À mesure que le temps passait, tout devenait plus net. Des détails oubliés réapparaissaient un à un, mais toujours il y avait de la lumière sur tout, une lumière de plein jour, et du monde qui passait sur la vieille route ou grimpait le chemin des Froids.

Quand ils eurent fini de manger, la patron roula une cigarette, l'alluma, tira quelques bouffées puis, laissant aller sa tête contre le talus, il ramena sa casquette sur ses yeux. Quand il s'arrêta de parler, Robert se tourna vers lui. Il dormait. Alors, Robert se leva sans bruit et sortit du trou.

Dès qu'il fut debout sur le bord, il regarda la vallée. Il y avait justement une grande déchirure dans les nuages et toute une bande de ciel bleu s'allongeait au sud-ouest. Le sommet de la montagne d'en face était éclairé, quelques points du ruisseau et une partie de la vieille route aussi; mais tout le coteau des Froids était dans l'ombre. Une ombre noire, déjà épaisse, et qui s'allongeait sur Malataverne. Une ombre qui ne venait pas des nuages, mais de la montagne où la forêt s'ébrouait, roulant comme un torrent.

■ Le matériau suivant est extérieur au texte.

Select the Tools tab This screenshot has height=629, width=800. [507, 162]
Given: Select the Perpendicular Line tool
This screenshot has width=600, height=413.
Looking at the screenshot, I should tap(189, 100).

Robert était à présent en plein vent. Ce vent était tiède mais, pourtant, il frissonna. Il se mit à marcher à flanc de pré en direction des Ferry. Au bout d'une centaine de mètres, il aperçut un pan de toit. C'était bien la ferme avec son tilleul. Il continua et découvrit bientôt toute la maison et la cour. Là aussi, les volailles picoraient, mais c'était la seule vie. Un maigre filet de fumée blanche sortait de la cheminée, que le vent rabattait aussitôt sur le toit et emportait vers une genêtière semée de roches grises où il se perdait.

Robert s'était assis dans l'herbe. Peut-être Gilberte allait-elle sortir? En courant, il lui faudrait à peine cinq minutes pour être vers elle. D'ailleurs, si elle le voyait, elle viendrait sans doute à sa rencontre.

Il imagina leur course. Il fouilla le coteau du regard et pensa qu'ils pourraient aller jusqu'au chemin de Montfort. Là, personne ne pouvait les voir.

Mais la cour des Ferry demeurait vide et Robert regarda de nouveau vers Malataverne.

La mère Vintard venait de sortir. Elle était derrière sa maison et se dirigeait vers ses pommiers. Elle portait une corbeille. Arrivée sous les arbres, elle se mit à ramasser. Son chien l'avait suivie jusqu'à la barrière, mais elle ne l'avait pas laissé sortir et il l'attendait, couché de tout son long, le nez sous le grillage et la queue balayant le sol.